Newspaper Reader wades through the Neo-Conservative muck!

stephenkmacksd.com/

Nov 09, 2024

Headline: Peggy Noonan: On Loving America

Sun-headline: ‘We are a people that has experienced something epic together. We were given this brilliant, beautiful thing, this new arrangement,’ says the star of our next Book Club.

By Peggy Noonan

Peggy Noonan: On Loving America | The Free Press (In my email November 9, 2024)

Peggy Noonan has never gotten over the worship of Ronald Reagan! After Nixon, Ford and Carter, Reagan and his the city on a hill phrase, that it derived from a 17th-century Puritan sermon. This was the politics that reflected a white middle and working class grown weary of an etiolated Civil Rights Era politics. Not to forget the bussing of children to achieve racial balance.

Let Reagan speak for himself:

Headline: Ronald Reagan’s 1980 Neshoba County Fair speech

I believe in states’ rights; I believe in people doing as much as they can for themselves at the community level and at the private level. And I believe that we’ve distorted the balance of our government today by giving powers that were never intended in the constitution to that federal establishment. And if I do get the job I’m looking for, I’m going to devote myself to trying to reorder those priorities and to restore to the states and local communities those functions which properly belong there.

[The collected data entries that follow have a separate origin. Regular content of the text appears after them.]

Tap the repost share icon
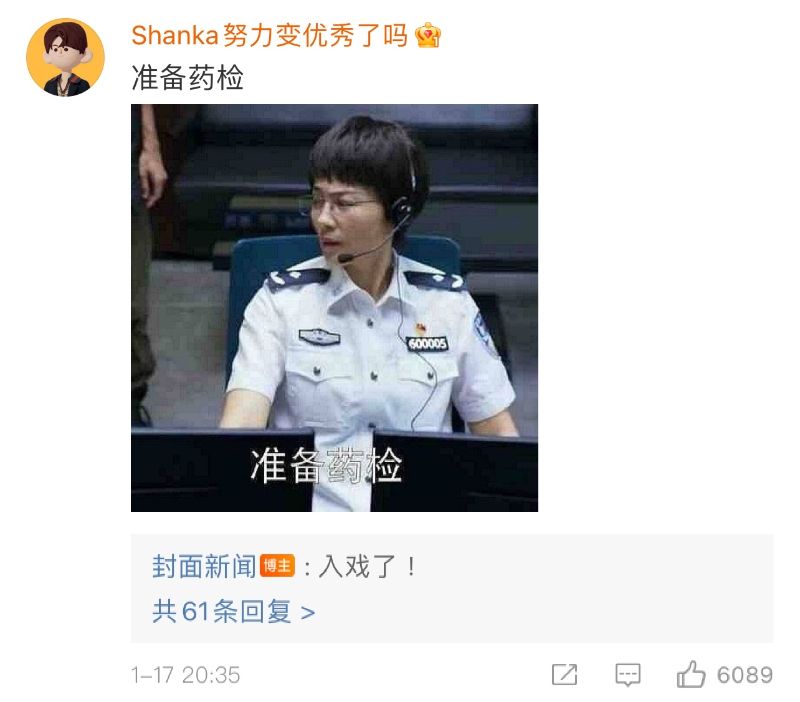This screenshot has width=800, height=702. click(564, 674)
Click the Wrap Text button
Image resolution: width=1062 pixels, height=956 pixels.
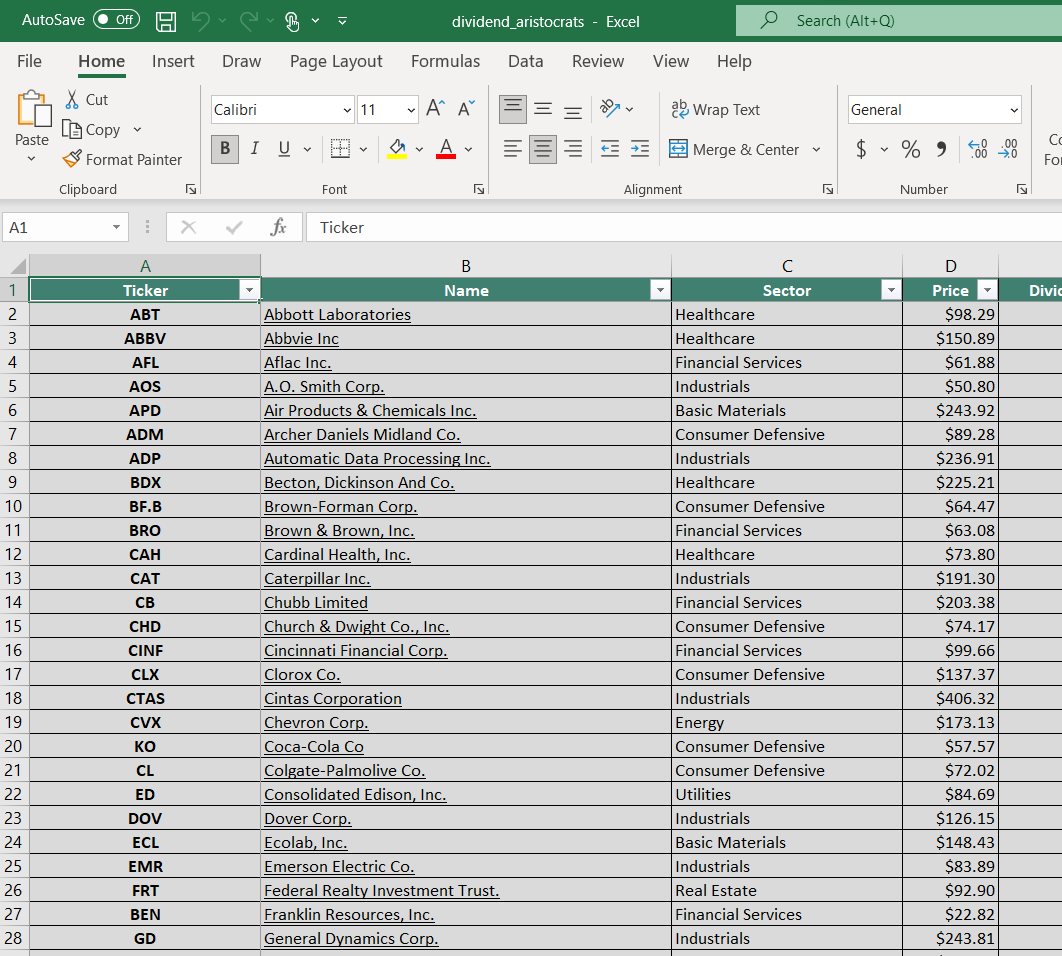pyautogui.click(x=715, y=110)
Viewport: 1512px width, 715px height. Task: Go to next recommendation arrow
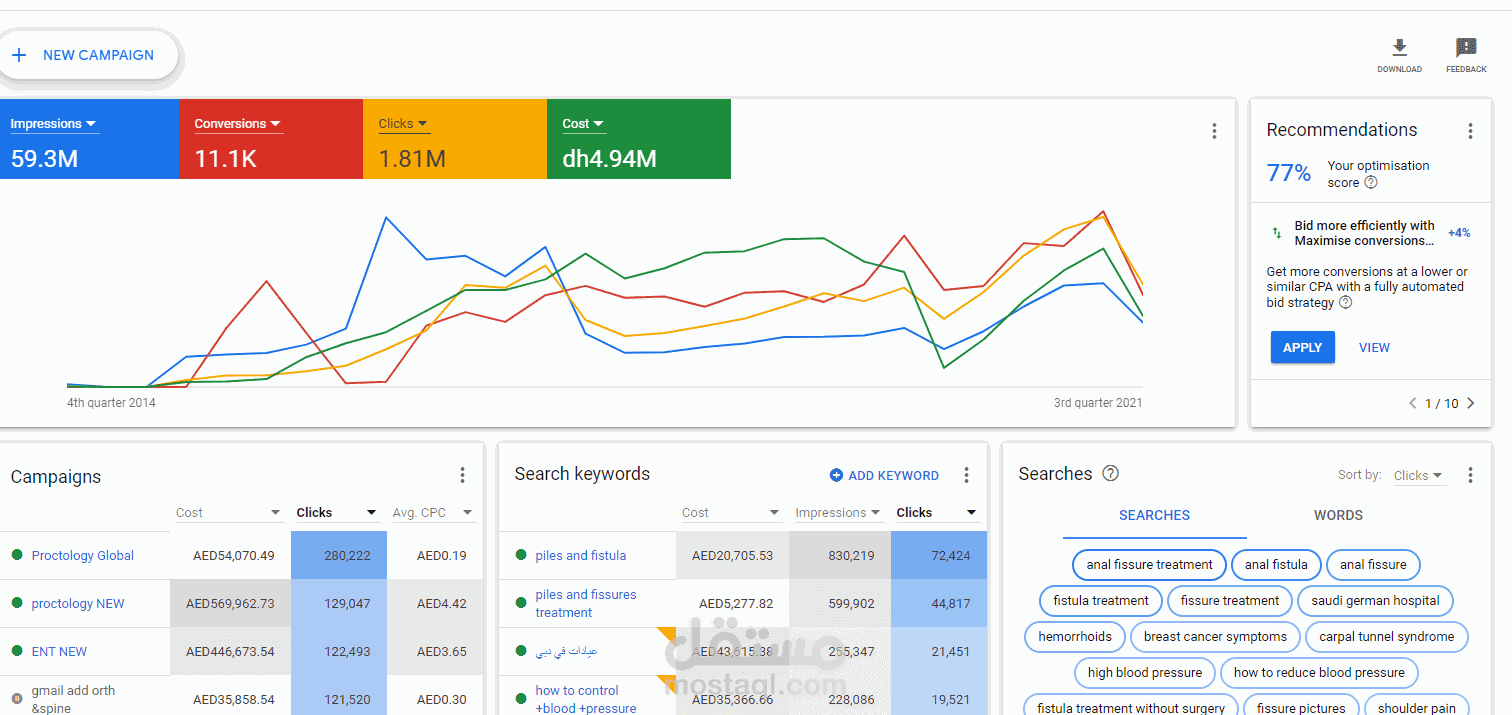(x=1471, y=403)
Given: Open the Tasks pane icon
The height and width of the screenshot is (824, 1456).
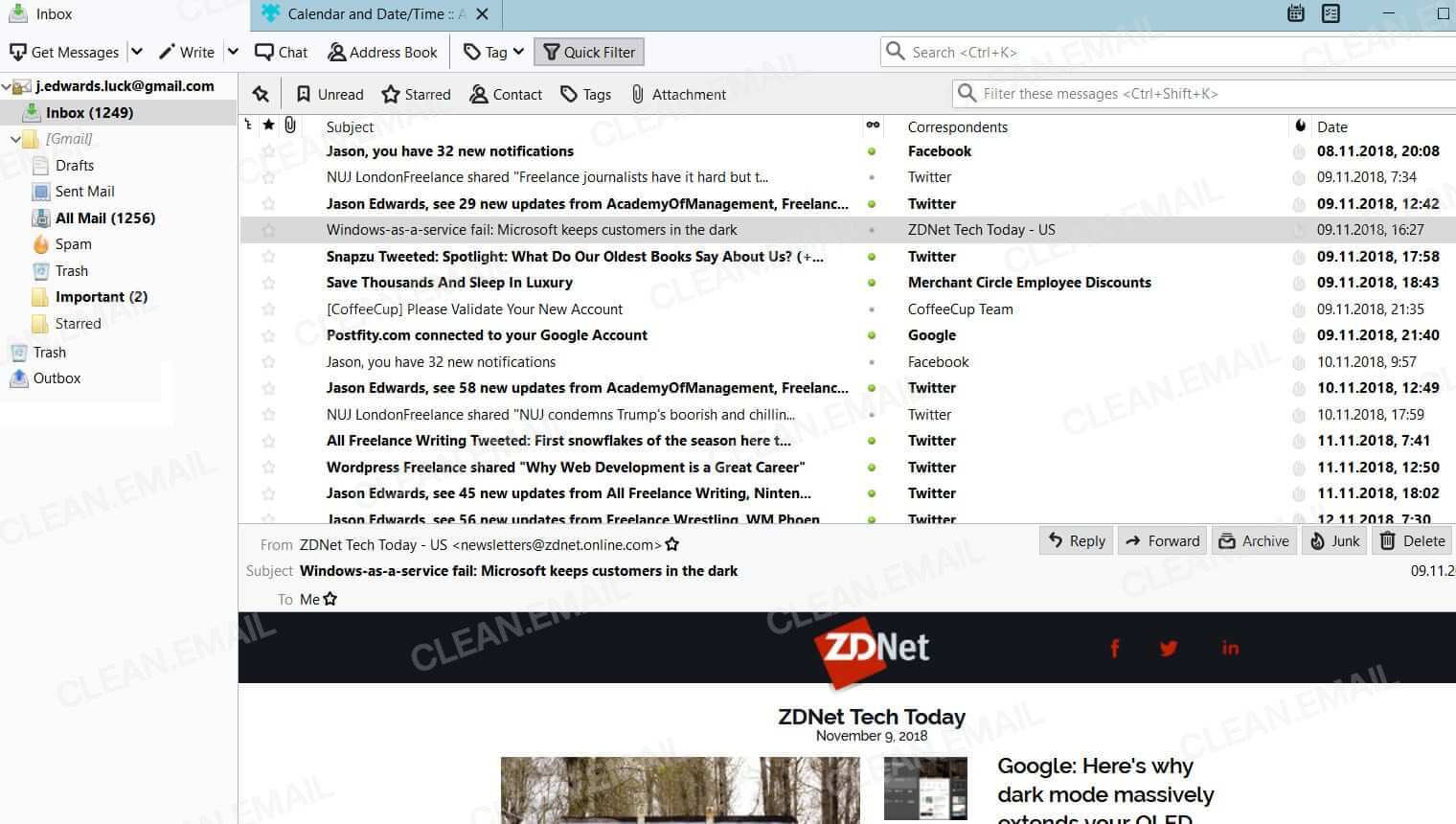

I’m going to try also to change federal regulations in the tax structure that has made this once-powerful industrial giant in this land and in the world now with a lower rate of productivity than any of the other industrial nations, with a lower rate of savings and investment on the part of our people and put us back where we belong.

Ronald Reagan’s 1980 Neshoba County Fair speech. (Following is the speech of Ronald Reagan at the Neshoba County Fair on Sunday, Aug. 3, 1980, as transcribed from a tape recording by Stanley Dearman, the now late editor and publisher of The Neshoba Democrat.)

The Reader might note that Noonan frames her commentary with Charles de Gaulle, to add a bit of historical verisimilitude, to her adulation for her Reaganite Nostalgia!

The famous first sentence of Charles de Gaulle’s War Memoirs most happily translates as: “All my life I have had a certain idea of France.” It struck me when I first read it many years ago and stayed with me because all my life I have had a certain idea of America.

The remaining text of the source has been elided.